Internal data consumption
Let’s move onto reporting research for other researchers and data governance specialists. Storytelling will remain an important aspect of your research products, this does not change. In addition to this, you will need to provide methodological context. Which means what, exactly?
Research should be manageable, so easy to search through, possible to replicate and available for auditing, or having a meta-analysis done. Beyond the obvious data, like participant screener, researcher name, methods used, in-house lab or remote session context, there are couple more things you’d want to consider, if your organization is research mature enough to do so:
- Participants characteristics different from their demographics
- How “easy” they were as participants, did you have to pry comments from them with a crowbar or did the conversation flow naturally
- Did they say something happened in their life, what was their (available to know without research ethics violation, of course) mental and emotional state that day, e.g. did they seem defensive, visibly uncomfortable, did they show a desire to please the researcher and “pass the test”

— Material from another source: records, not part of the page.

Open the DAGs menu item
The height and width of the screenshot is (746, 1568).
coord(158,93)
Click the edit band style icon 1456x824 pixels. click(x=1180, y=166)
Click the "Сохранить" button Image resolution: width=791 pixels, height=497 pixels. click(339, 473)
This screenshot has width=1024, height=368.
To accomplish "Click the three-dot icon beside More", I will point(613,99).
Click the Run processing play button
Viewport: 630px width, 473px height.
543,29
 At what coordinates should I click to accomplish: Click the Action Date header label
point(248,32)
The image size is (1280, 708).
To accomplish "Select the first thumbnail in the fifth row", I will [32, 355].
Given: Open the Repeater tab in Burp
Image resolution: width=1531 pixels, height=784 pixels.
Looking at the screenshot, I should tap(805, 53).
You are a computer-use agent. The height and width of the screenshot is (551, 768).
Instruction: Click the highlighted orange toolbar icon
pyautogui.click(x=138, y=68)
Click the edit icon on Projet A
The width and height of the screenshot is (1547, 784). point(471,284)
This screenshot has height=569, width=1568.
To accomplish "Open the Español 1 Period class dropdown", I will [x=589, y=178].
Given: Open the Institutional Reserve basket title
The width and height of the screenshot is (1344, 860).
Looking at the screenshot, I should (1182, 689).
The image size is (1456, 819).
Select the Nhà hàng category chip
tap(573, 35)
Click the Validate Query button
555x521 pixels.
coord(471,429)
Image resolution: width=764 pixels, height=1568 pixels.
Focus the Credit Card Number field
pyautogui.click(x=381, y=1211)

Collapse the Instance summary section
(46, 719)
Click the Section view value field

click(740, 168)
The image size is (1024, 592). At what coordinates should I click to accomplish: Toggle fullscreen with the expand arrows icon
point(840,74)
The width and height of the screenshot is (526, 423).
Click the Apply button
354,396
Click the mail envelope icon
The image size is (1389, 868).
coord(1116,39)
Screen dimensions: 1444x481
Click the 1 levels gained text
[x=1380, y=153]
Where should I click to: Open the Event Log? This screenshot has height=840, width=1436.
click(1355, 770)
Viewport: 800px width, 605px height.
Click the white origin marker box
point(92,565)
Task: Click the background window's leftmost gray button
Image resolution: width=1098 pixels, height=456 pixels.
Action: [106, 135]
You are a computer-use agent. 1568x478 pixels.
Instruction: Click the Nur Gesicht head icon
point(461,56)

- Socioeconomic, environmental or political major events that could influence participants on that particular day of research
- Did the researcher follow the research plan or were there necessary corrections made during particular session? What were they and why did they happen? Were they necessary because of a participant, or was there something wrong with the research process itself? If latter, how did it change your research methods for the future.
- Where did the research come from? What was the business need, how did it translate into research activity and what was done based on insights from this study?
- How the insights from that research session influence existing knowledge base? Do they confirm existing data, or are they contrary?